Ovarian cancer is the most aggressive malignancy in gynecologic oncology [1]. Given the difficulty in the early stage diagnosis of ovarian carcinoma, most patients are diagnosed with ovarian cancer at advanced stages [2], which can lead to the formation of metastatic tumors on various organs. To control these metastatic tumors, chemotherapy is the only effective treatment after the primary cytoreduction [3]. However, due to the nature of metastasis heterogeneity, the patients’ response to treatment varies largely. Thus, one challenge in current clinical practice is to select the appropriate chemotherapy before administrating the treatment. To address this, many studies have been conducted to identify biomarkers from either histologic or/and imaging data that might be associated with patient response to chemotherapy [4,5,6,7]. Among different technologies, imaging approaches have the advantage of evaluating the organ/tissue noninvasively with adequate spatial resolution. Moreover, being a widely available imaging modality with relatively operating low cost, CT is one of the most popular diagnostic tools in therapy response assessment [8]. However, the current criteria requires both pre-therapy and 6–8 week follow-up examinations, and the diameter-based evaluation causes low association with the clinical outcome [9].

Meanwhile, radiomics is an emerging technology that extracts a large amount of features from tumors segmented from various medical images [10,11,12]. These radiomics features are able to quantify the complex textures, shapes, as well as other tumor characteristics that are highly associated with carcinogenesis [13]. Therefore, this information can be beneficial in determining treatment options and predicting the tumor’s response to therapy [14]. For this technique, identifying effective radiomics features is critically important: 2D features are easier and faster to calculate but provide less information, while the 3D features use the entire 3D tumor volume and intuitively contain more comprehensive information.
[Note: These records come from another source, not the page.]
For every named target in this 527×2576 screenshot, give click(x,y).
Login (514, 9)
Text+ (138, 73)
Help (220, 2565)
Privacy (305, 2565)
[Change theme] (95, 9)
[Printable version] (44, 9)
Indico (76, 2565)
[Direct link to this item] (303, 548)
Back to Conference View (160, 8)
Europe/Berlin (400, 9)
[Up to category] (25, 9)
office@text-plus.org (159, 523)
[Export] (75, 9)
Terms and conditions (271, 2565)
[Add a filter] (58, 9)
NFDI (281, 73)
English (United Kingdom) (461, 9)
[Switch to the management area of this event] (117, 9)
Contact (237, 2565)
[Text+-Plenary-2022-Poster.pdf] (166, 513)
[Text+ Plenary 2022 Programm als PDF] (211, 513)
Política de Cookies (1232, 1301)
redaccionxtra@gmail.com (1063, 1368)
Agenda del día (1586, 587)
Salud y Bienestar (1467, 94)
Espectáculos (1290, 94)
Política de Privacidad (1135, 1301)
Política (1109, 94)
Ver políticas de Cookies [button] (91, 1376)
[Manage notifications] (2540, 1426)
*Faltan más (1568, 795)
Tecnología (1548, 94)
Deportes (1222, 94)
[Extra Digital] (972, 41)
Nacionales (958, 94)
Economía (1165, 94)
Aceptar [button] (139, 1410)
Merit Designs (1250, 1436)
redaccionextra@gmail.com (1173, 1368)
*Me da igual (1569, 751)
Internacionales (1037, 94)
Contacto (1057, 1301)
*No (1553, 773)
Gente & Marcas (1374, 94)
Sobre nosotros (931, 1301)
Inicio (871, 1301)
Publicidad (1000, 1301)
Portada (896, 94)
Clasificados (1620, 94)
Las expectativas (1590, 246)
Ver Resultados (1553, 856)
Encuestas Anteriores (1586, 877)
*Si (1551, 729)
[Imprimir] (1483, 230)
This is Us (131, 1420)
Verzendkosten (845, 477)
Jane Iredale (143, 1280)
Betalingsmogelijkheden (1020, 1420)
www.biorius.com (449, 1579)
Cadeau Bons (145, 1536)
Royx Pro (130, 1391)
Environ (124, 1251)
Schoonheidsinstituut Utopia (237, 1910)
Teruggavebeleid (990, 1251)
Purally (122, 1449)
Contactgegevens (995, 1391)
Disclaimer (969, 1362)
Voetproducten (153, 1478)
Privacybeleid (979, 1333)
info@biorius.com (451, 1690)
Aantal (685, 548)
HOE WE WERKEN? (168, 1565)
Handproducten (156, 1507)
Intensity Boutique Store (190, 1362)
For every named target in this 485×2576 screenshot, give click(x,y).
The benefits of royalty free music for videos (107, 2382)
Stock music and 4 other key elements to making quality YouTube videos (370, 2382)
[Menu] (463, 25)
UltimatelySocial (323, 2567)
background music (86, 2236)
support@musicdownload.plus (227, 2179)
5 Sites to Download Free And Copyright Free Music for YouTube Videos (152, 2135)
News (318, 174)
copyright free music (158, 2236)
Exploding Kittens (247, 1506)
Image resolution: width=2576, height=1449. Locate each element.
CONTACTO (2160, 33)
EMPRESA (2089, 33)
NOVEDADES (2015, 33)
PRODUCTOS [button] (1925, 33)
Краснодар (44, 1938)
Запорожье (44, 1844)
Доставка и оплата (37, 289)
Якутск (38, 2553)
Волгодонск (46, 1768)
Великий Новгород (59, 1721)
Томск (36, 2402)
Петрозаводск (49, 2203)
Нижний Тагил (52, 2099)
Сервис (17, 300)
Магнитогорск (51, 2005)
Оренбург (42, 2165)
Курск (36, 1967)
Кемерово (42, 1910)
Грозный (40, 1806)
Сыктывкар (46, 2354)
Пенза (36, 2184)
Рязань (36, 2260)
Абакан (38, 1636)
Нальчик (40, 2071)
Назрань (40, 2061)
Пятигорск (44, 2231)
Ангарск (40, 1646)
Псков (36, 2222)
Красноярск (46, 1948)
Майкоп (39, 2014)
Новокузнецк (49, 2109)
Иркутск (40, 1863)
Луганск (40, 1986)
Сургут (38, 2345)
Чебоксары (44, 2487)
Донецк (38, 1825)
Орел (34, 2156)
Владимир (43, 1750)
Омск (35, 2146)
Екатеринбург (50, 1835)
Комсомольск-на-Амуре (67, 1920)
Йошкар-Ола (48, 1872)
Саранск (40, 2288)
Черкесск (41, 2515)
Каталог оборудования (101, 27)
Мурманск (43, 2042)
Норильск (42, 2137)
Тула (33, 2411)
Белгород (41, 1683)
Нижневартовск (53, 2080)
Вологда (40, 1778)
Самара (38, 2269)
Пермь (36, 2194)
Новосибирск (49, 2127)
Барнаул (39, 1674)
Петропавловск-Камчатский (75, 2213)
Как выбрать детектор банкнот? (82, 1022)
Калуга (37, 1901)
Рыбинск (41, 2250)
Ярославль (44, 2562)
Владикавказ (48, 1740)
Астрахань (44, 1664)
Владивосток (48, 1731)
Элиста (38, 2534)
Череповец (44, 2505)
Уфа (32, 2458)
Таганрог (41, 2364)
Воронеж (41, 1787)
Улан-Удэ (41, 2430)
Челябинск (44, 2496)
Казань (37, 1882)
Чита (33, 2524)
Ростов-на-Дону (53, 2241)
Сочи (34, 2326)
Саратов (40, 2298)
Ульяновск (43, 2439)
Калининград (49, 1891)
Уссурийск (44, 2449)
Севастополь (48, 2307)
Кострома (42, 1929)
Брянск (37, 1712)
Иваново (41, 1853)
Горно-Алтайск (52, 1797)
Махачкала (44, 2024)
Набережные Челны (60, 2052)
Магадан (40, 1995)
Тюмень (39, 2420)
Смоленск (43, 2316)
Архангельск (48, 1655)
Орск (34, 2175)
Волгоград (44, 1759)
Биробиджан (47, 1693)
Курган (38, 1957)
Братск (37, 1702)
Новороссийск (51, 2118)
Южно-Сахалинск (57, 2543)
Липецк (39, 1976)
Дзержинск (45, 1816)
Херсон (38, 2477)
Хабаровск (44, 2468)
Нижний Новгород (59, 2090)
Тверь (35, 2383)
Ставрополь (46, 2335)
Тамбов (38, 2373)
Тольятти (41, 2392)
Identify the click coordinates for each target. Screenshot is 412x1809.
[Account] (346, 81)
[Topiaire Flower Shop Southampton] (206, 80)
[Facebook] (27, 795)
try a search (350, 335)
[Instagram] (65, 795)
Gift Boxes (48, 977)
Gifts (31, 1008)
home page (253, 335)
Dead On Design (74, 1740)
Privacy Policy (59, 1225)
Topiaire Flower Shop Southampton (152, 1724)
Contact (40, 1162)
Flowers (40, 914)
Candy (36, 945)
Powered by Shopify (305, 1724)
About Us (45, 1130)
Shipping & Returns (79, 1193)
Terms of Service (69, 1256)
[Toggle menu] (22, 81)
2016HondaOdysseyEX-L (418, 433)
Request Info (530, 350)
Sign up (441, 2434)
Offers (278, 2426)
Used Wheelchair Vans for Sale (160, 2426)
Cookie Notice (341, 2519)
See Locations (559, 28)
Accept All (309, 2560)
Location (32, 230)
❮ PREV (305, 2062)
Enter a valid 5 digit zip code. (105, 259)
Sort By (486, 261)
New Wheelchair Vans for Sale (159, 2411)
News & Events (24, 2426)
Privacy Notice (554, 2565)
To this end, many studies have been conducted to explore the effectiveness of 2D and 3D features in different applications. The prognostic performance of 2D and 3D radiomics features in CT images of non-small cell lung cancer (NSCLC) was investigated in [15], which demonstrated that 2D features exhibited better performance, although both feature types had strong prognostic capability. One study compared the 2D and 3D radiomics features in characterizing gastric cancer [16], which revealed that models constructed with 2D radiomics features had comparable performance with those constructed with 3D features. In another study, Xu et al. [17] evaluated the prediction performance of 2D and 3D radiomics features in a multi-organ, multi-modality cancer study, and the authors concluded that 3D radiomics features were more effective. Lee et al. [18] compared the 2D and 3D texture features for discriminating between gastric cancer and normal gastric mucosa on CT images, and they revealed that 3D texture features were more effective than 2D features. Despite their clinical usefulness, these studies only compare features from the single-slice-based 2D tumor and the full-volume 3D tumor. Very few studies have been focused on the effectiveness of incomplete 3D tumors features, which contain only a portion of the image slices.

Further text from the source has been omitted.